Experimental study and techno-enviro-economic analysis of pavement-integrated photovoltaic/thermal applications in different cities considering the ground influence

Under the carbon neutrality target, solar photovoltaic (PV) and photovoltaic/thermal (PV/T) technologies are increasingly crucial. The pavement-integrated photovoltaic/thermal (PIPV/PIPVT) road is novel for harvesting solar energy in limited urban space instead of the conventional rooftops and facades. This study aims to evaluate the techno-enviro-economic performance of the PIPV(T) technology in different climate zones of China.

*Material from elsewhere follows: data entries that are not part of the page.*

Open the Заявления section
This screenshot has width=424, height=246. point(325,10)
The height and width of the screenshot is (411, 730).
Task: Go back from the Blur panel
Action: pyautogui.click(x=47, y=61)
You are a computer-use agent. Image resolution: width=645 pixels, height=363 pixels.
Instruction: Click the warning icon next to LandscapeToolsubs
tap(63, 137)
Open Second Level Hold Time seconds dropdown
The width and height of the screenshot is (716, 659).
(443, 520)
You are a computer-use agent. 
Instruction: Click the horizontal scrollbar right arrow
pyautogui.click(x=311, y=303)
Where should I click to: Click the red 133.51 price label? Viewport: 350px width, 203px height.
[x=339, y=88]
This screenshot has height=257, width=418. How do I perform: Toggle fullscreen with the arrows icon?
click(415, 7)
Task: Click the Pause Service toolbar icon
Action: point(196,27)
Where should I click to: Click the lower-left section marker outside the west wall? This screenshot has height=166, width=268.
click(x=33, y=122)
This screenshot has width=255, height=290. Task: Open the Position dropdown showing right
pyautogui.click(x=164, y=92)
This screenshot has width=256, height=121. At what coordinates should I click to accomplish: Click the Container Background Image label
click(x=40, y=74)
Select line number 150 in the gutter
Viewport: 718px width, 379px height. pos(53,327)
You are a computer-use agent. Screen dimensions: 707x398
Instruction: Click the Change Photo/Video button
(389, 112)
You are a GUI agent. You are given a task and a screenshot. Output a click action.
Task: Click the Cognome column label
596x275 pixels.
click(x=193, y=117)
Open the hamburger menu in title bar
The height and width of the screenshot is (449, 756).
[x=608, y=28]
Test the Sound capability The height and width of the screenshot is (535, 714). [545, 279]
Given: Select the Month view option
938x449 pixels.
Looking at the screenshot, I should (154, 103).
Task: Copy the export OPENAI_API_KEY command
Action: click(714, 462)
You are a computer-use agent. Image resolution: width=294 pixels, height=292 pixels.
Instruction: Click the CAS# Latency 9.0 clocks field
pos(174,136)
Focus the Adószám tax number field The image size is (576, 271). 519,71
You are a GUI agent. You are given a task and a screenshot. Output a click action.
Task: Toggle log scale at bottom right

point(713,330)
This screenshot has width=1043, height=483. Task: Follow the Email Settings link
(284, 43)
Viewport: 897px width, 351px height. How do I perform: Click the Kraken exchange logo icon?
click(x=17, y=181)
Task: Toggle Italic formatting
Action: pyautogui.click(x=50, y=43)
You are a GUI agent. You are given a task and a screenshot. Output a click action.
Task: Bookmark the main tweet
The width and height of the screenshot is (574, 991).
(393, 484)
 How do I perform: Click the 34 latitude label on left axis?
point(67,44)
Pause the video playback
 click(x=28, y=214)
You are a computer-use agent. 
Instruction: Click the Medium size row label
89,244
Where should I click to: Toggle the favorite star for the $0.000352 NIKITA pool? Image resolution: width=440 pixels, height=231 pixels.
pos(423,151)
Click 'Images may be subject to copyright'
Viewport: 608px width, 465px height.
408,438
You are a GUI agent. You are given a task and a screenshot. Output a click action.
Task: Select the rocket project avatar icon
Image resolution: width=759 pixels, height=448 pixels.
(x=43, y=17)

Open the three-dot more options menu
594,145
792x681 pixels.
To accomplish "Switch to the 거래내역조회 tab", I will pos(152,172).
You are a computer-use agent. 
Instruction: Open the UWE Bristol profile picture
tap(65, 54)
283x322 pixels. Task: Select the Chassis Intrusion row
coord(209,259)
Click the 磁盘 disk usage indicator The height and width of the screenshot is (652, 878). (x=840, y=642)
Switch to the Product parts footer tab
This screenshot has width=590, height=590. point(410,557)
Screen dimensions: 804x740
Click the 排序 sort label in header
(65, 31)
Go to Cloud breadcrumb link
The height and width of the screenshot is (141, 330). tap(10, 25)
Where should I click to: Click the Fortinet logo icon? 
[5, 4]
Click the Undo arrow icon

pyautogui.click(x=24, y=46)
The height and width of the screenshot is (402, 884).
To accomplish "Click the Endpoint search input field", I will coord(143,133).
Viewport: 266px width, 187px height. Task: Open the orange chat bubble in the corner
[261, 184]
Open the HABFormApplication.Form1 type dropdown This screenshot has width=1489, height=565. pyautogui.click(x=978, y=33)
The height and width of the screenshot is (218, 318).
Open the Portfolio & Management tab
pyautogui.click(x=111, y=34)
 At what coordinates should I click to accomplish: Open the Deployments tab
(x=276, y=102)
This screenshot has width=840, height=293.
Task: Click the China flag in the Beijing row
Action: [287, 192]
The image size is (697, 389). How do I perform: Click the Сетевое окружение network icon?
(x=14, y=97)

A 2D finite element PIPV(T) system model with the stratified tank is established considering ground heat transfer and then validated by experimental test results with system thermal and electrical performances MAPE within 2.5% and 3.5%. Three metropolises of different climate zones in China are compared to assess design parameters and operation strategy selection on the energy and environmental performance. The increase in tank volume leads to a notable reduction in tank temperature by 15.51 °C (Hong Kong), 13.66 °C (Shanghai), and 12.28 °C (Beijing), and contributes to more effective mitigation of the summer urban heat island effect. Moreover, the techno-enviro-economic analysis for the six Chinese provincial cities is compared in 6 aspects, with Hong Kong exhibiting the most favorable summer performance in terms of energy, economic, and environmental impact, and Lhasa standing out in annual electrical output and winter road surface temperature increase.